**RECORD EXTRACTS**

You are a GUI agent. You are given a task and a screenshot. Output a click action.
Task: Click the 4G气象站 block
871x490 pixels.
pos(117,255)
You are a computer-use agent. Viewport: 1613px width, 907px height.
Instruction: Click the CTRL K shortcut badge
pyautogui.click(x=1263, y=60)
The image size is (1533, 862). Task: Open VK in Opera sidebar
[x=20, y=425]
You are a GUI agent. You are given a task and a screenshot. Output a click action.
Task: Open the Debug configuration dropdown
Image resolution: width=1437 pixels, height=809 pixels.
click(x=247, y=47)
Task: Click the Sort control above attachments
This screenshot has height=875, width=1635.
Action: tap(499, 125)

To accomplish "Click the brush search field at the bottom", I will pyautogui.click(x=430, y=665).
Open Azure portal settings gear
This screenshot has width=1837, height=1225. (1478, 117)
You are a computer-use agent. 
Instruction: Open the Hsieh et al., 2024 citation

**WORK REQUEST**
Copy task. Give back the whole listing exactly as written.

**FINISHED EXERCISE**
You are a GUI agent. You are given a task and a screenshot. Output a click action.
Task: Click the 4G气象站 block
871x490 pixels.
pos(117,255)
You are a computer-use agent. Viewport: 1613px width, 907px height.
Instruction: Click the CTRL K shortcut badge
pyautogui.click(x=1263, y=60)
The image size is (1533, 862). Task: Open VK in Opera sidebar
[x=20, y=425]
You are a GUI agent. You are given a task and a screenshot. Output a click action.
Task: Open the Debug configuration dropdown
Image resolution: width=1437 pixels, height=809 pixels.
click(x=247, y=47)
Task: Click the Sort control above attachments
This screenshot has height=875, width=1635.
Action: tap(499, 125)

To accomplish "Click the brush search field at the bottom", I will pyautogui.click(x=430, y=665).
Open Azure portal settings gear
This screenshot has width=1837, height=1225. (1478, 117)
You are a computer-use agent. 
Instruction: Open the Hsieh et al., 2024 citation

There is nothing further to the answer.